There are some minor changes I didn’t mention before, but you can note them.

Use the on_worker_boot method.
Always check that the ActiveRecord connected to the database (or you can add Redis if needed) is ready-connected when workers boot.
The preload_app! on by default if your app uses more than one worker.
In Rails, the new puma template will also preload_app when the worker amount equals 1.
https://github.com/rails/rails/blob/main/railties/lib/rails/generators/rails/app/templates/config/puma.rb.tt

Monitoring Everything

Remember that all changes you make should always be monitored.

There are no issues when deploying new configurations to production for close monitoring. (Of course, we have a preparing environment and tried to do some stress tests to check whether the service was working, but the request volume is incomparable with the production environment.)

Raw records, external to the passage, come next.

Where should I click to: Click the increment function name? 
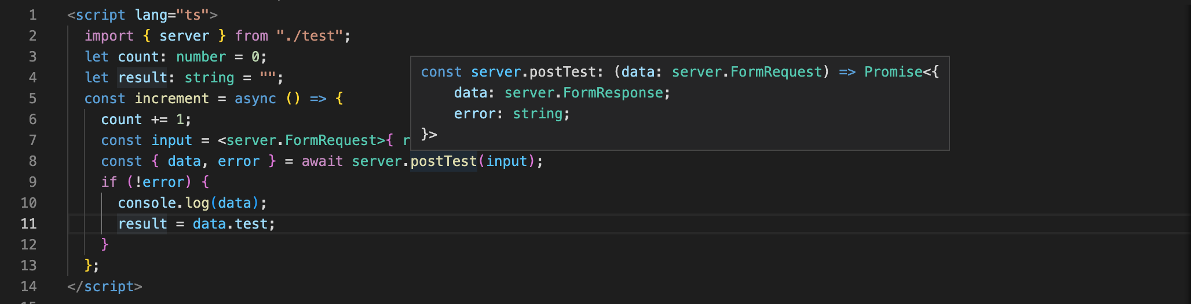[x=171, y=99]
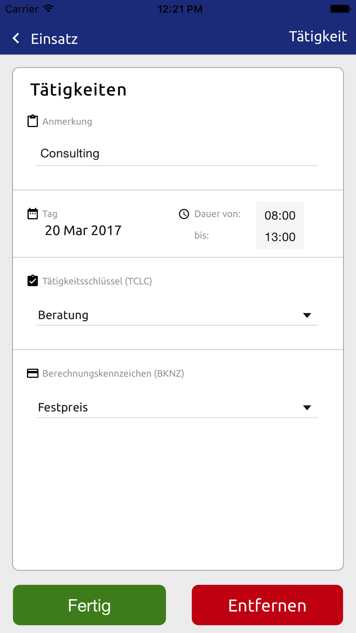Tap the Tätigkeit header title
Image resolution: width=356 pixels, height=633 pixels.
click(x=318, y=36)
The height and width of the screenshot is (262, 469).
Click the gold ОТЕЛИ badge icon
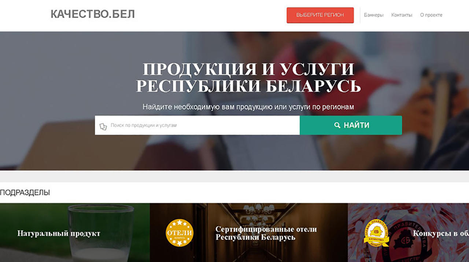click(x=180, y=233)
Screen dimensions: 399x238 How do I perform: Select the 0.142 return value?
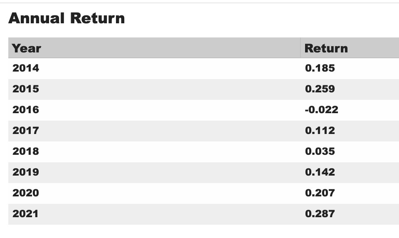coord(320,172)
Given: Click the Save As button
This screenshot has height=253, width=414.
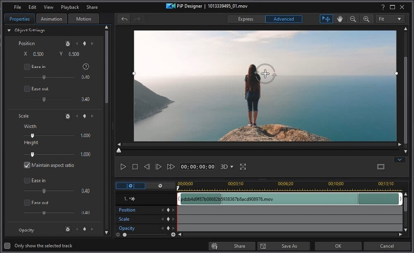Looking at the screenshot, I should point(284,246).
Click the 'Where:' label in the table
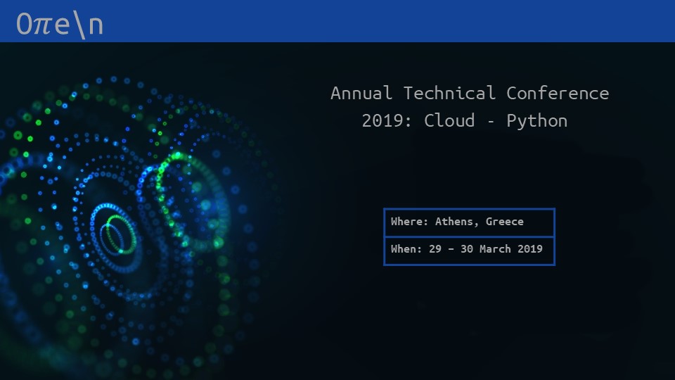 [409, 222]
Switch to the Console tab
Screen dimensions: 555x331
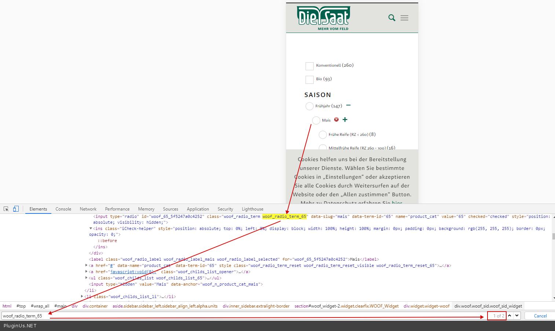click(x=63, y=209)
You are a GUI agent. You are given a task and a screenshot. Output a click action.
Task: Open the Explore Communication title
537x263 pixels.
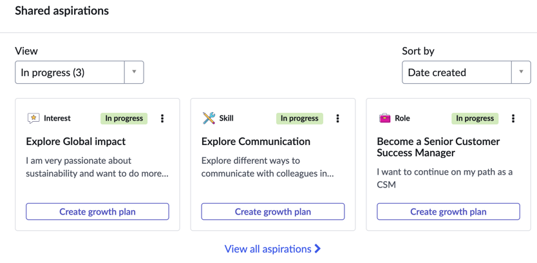256,141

Even though we decreased the request capacity from 64 to 20, the services worked well. Although CPU and memory usage is not significantly better, I still successfully decreased the thread capacity to a more appropriate situation to avoid GVL.

Conclusion

If multithreaded, allocate 1 CPU per Puma worker.
Ref: https://github.com/puma/puma/issues/2645#issuecomment-867629826
Most Pumas will use about 512MB ~ 1GB of memory per worker and about 1GB for the master process.
Ref: https://github.com/puma/puma/issues/2645#issuecomment-867629826
Most Puma will use about 300 MB ~ 500 MB of memory per child thread.
It depends on your web services type and function; I experimented with Ruby 3 and Rails 6 applications, and the reference article said each process using about 200 MB to 400 MB needs to be more significant.
Ref: https://www.speedshop.co/2017/10/12/appserver.html
Setting each Puma worker for 3 ~ 5 threads is the most suitable for general purposes.
Ref 1: https://github.com/rails/rails/issues/50450
Ref 2: https://devcenter.heroku.com/articles/deploying-rails-applications-with-the-puma-web-server#recommended-default-puma-process-and-thread-configuration
Let your configuration dynamically adjust based on the resources given.
Always remember to set the timeout and error-handling mechanism for your web services.
Ref 1: https://www.mikeperham.com/2015/05/08/timeout-rubys-most-dangerous-api/
Ref 2: https://github.com/ankane/the-ultimate-guide-to-ruby-timeouts
Use unimportant services first, and do more testing before deploying to the production environment.
When deployed to the production environment, use monitoring services to help you handle and record every change.